(Materials provided Opens)

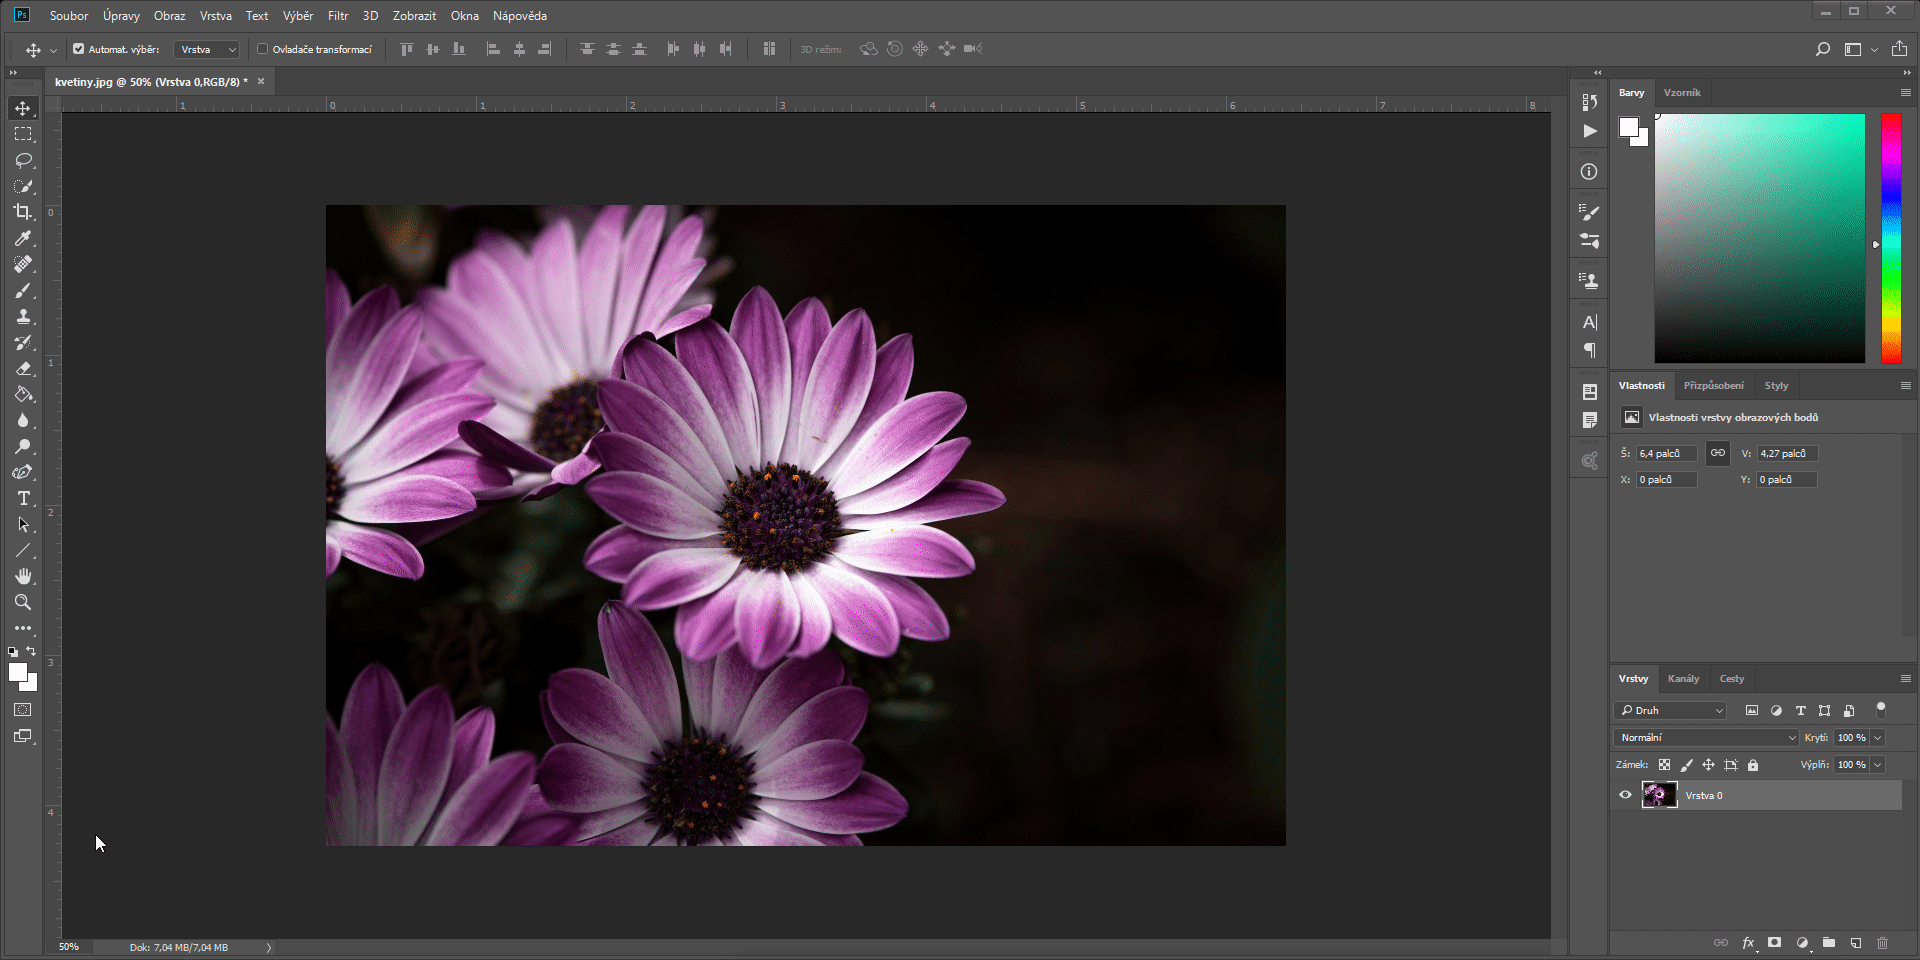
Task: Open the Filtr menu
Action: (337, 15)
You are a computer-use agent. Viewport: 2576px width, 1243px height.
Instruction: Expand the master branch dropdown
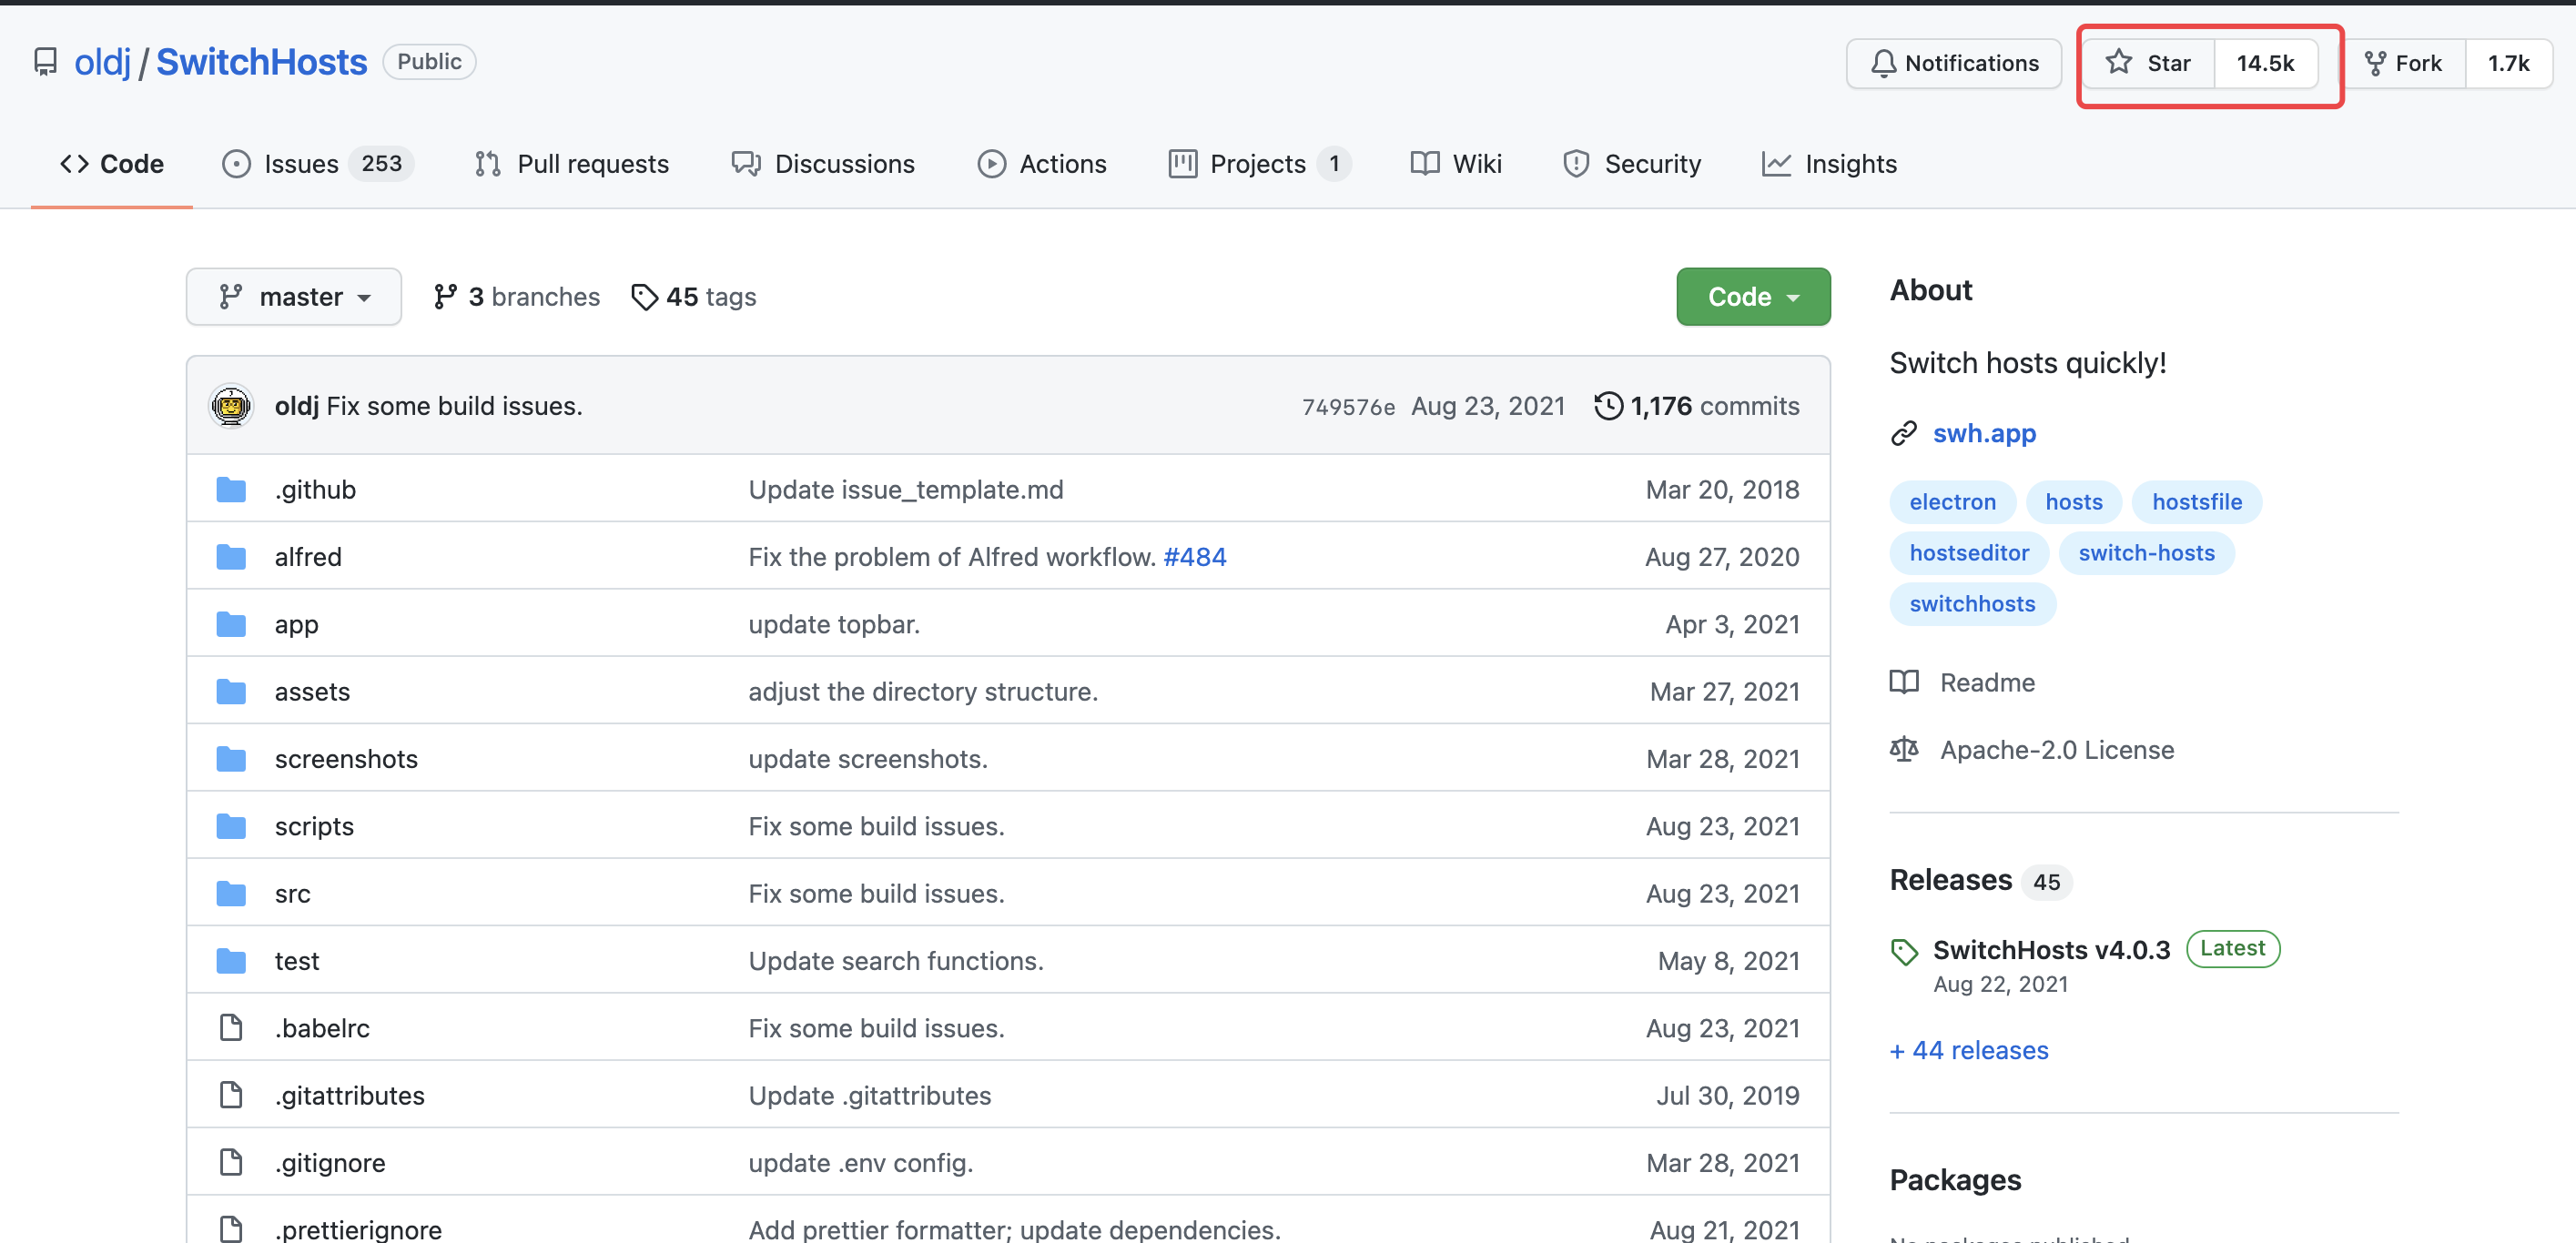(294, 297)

(Materials provided Closes)

What is required >> Going from the line that holds "You are a computer-use" to the end of the listing above, copy each line exactly and nothing more, leaving pictures aside.

Result below >>
You are a computer-use agent. Viewport: 2576px width, 1243px height.
Instruction: Expand the master branch dropdown
(294, 297)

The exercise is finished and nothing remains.